I find Go an exceptionally weird language.

Multiple return values and constant nil checking and error handling is odd - there are far better patterns for handling this but Go chose something that looks easy but doesn't scale well. I have other issues but writing good Go code that is easy to read feels very difficult.

Very short function parameters seems to be idiomatic but very odd as well. I never understood the desire to condense meaning as much as possible versus a more legible approach.

I take your point about short parameter names. Like, why is it better to have to read all the code to understand what the parameter means?
I really really like Go as well. It fits my mental model I guess. Overall, I find it keeps things simple. One tell-tale sign was when I implemented Concurrent Hash-Array Mapped tries (basically a lock-free hashmap) as a learning exercise:

The code really looked like the pseudocode algorithm (albeit a bit different because of the lack of sumtypes).

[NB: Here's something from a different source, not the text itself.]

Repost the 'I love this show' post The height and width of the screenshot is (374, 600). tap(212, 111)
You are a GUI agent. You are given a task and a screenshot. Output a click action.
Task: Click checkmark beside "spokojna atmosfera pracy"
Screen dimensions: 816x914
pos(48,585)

I also like the error handling although multiple return values often preclude us from chaining calls. It forces to deal with error values a bit too eagerly at times but one get used to it.

And the language, tooling, etc, keeps improving steadily without breaking old code. Very good engineering from the implementers.

I really enjoy Go. I’ve always been inclined towards keeping the actual language simpler to write and read and it’s a very pragmatic language in my opinion.
Mixed feelings about go. - I dislike the verbosity of the error checking; rust’s ? Operator did it 100x better. With go, if some function deep in the call stack might return err, every single point in the call stack above it has to check “if err != nil”. I understand the point of this; unchecked exceptions are very bad, but some syntactic sugar could go a long way here.

- I dislike in general code generation. This isn’t a Go thing, this is a “any language but rust” thing: macros are just _so good_. I don’t have to keep a code generator daemon running in the background, and I don’t have to worry about running a code generation step in CI.

- I dislike implicit interface adherence: this makes it so hard for me to navigate code bases. For instance, If I take a Foo interface, I just have to guess at where all the Foo implementers are?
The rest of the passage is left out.